Given records
------------------------------------------------
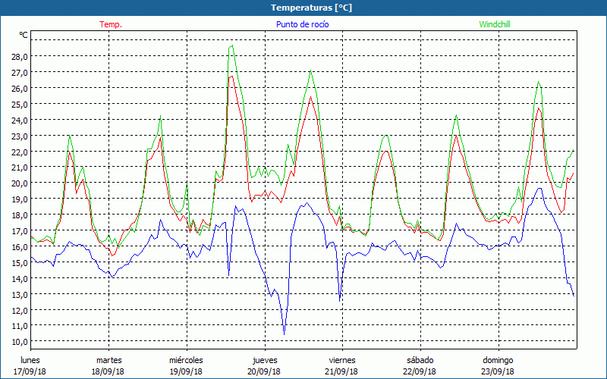Click the 15,0 y-axis value

19,262
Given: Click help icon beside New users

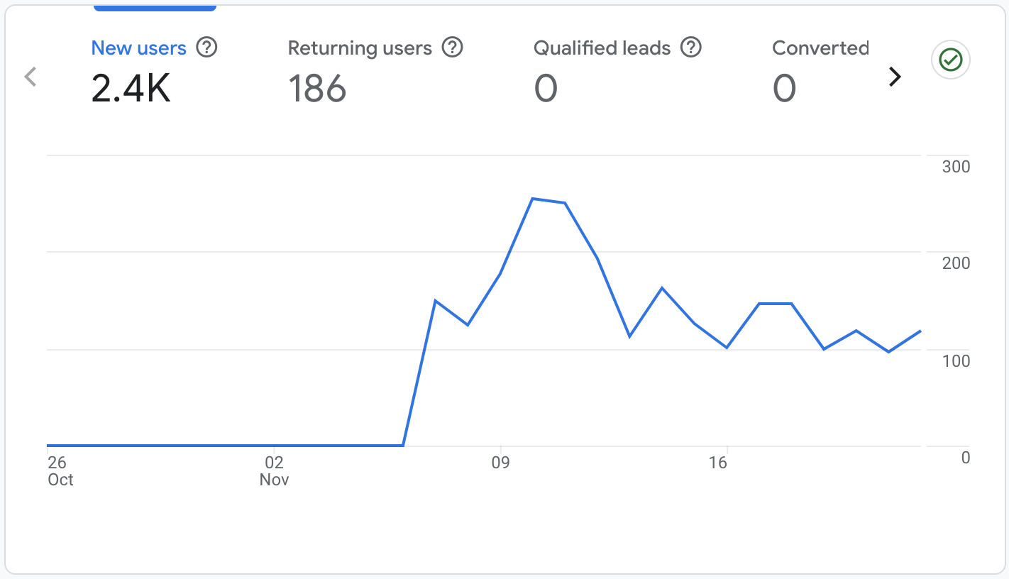Looking at the screenshot, I should 206,48.
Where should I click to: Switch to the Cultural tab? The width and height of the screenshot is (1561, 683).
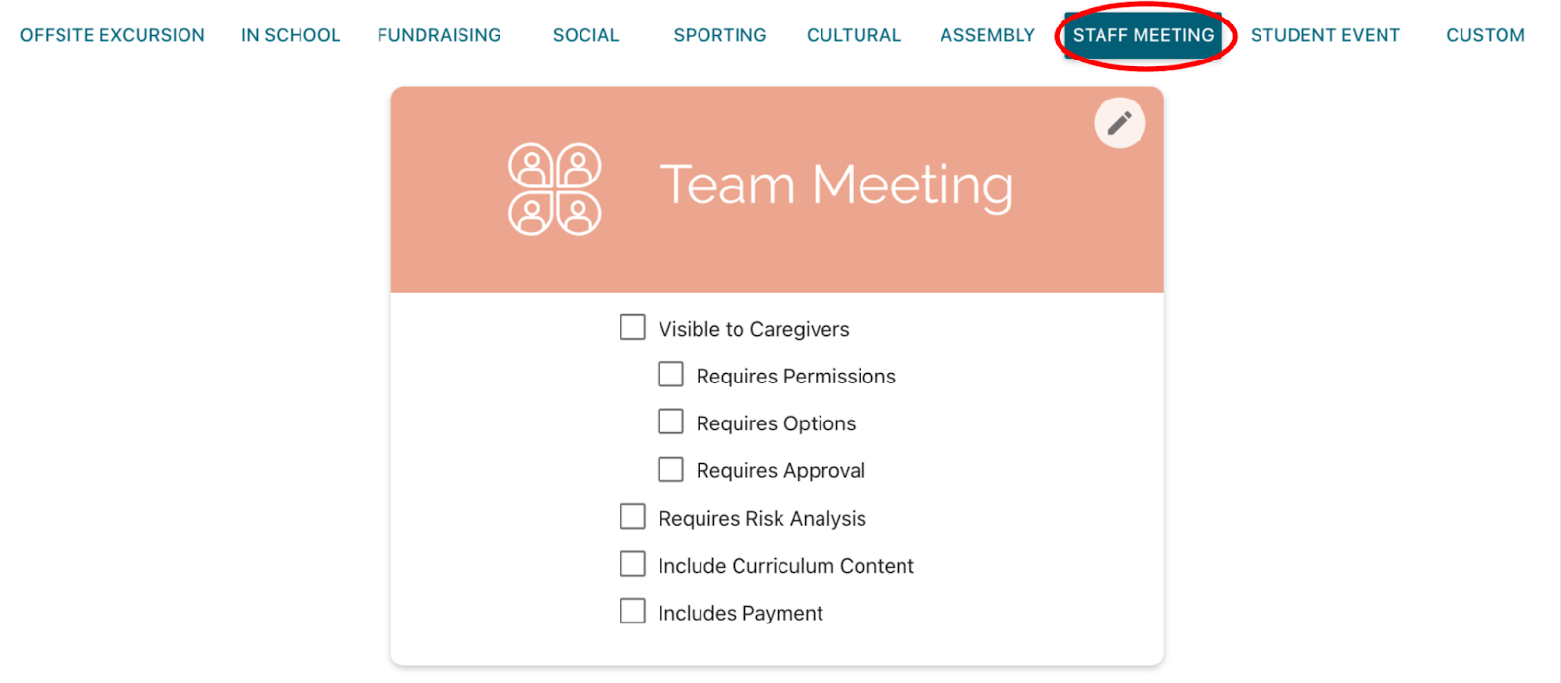pyautogui.click(x=854, y=35)
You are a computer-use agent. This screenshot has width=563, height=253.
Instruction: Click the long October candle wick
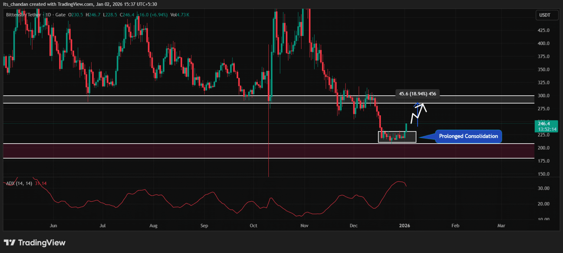(268, 144)
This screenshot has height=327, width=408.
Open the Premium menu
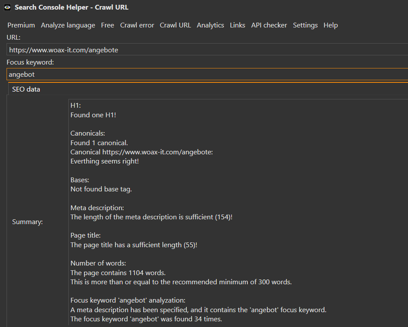[x=21, y=25]
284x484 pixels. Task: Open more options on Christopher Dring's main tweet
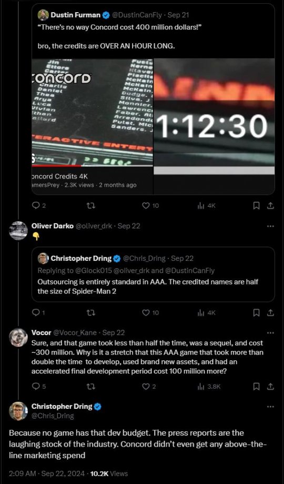(x=270, y=407)
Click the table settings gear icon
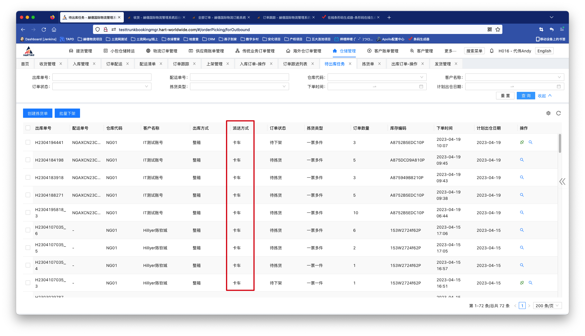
------------------------------------------------
Exercise
Can you reproduce the entire listing above word for word, leaving out the pictures?

Task answer
Click the 15,0 y-axis value

19,262
Given: Click help icon beside New users

Looking at the screenshot, I should 206,48.
Where should I click to: Switch to the Cultural tab? The width and height of the screenshot is (1561, 683).
pyautogui.click(x=854, y=35)
You are a computer-use agent. This screenshot has width=563, height=253.
Instruction: Click the long October candle wick
(268, 144)
This screenshot has height=327, width=408.
Open the Premium menu
[x=21, y=25]
284x484 pixels. Task: Open more options on Christopher Dring's main tweet
(x=270, y=407)
Click the table settings gear icon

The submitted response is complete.